**Parts of the exercise**
1: Decide whether each statement agrees with the commutator thread, answering yes or no and quoting the deciding words of the thread: (a) the answer calls equations (a), (1), (2), (3) and (4) operator equations; (b) the asker defines $p_x$ as the momentum along the y-axis; (c) the asker considers identity (2) easy because of the antisymmetry of the commutator.
2: According to the answer in the commutator thread, what does it mean for an operator equation such as (1) to hold?

**Given passage**
Considering that I've never studied quantum mechanics before I have need to understand the operator commutator. My start is: $[A,B]=AB-BA \tag{a}$
Now, why must be
$$\left[\frac{\partial }{\partial x},x\right]\stackrel{?}{=}1 \tag{1}$$ I have thought, from the rule (a),
This identity $$\left[x,\frac{\partial }{\partial x}\right]=-1 \tag{2}$$ is easy because $[A,B]=-[B,A]$. I have not understood, also, (3) and (4) $$\left[i\hslash\frac {\partial}{\partial x},x\right]=i\hslash \tag{3}$$
$$[p_x,x]=i\hslash \tag{4}$$ where $p_x$ is the momentum on $x-$ axis.
Answer
Equations (a), (1), (2), (3) and (4) all are operator equations. Therefore you need to understand what an operator equation actually is.
Now, why must be $$ \left[\frac{\partial }{\partial x},x\right]\stackrel{?}{=}1 \tag{1}$$
That means, the operators on the left-hand-side and on the right-hand-side always yield the same result when applied to arbitrary functions.

**Given data**
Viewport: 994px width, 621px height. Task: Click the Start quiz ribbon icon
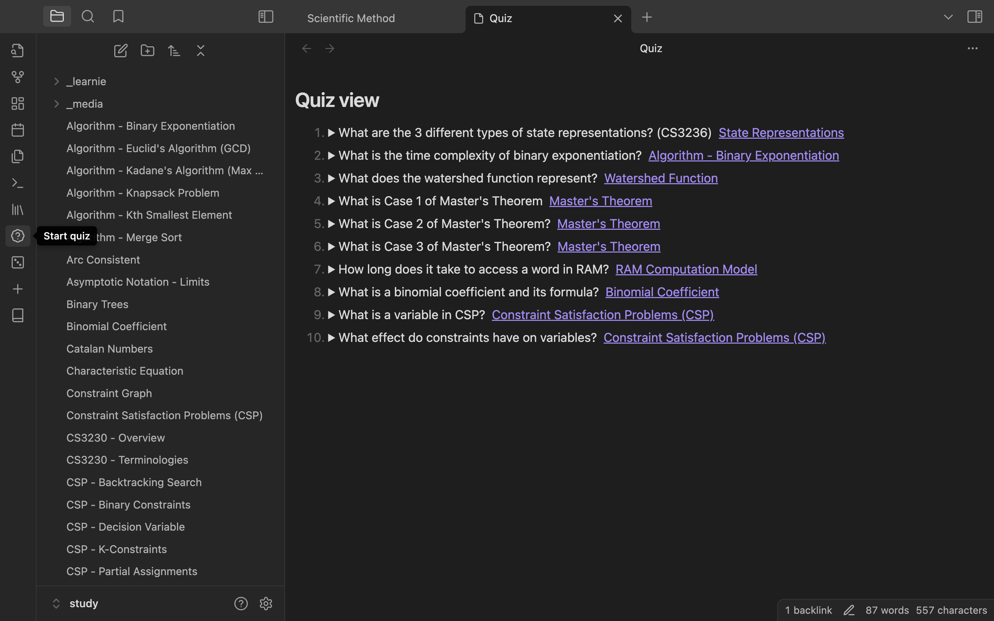[18, 236]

**Solutions to the exercise**
1:
(a) Yes: "Equations (a), (1), (2), (3) and (4) all are operator equations."
(b) No: "where $p_x$ is the momentum on $x-$ axis."
(c) Yes: "is easy because $[A,B]=-[B,A]$."

2: The operators on the left-hand side and on the right-hand side always yield the same result when applied to arbitrary functions.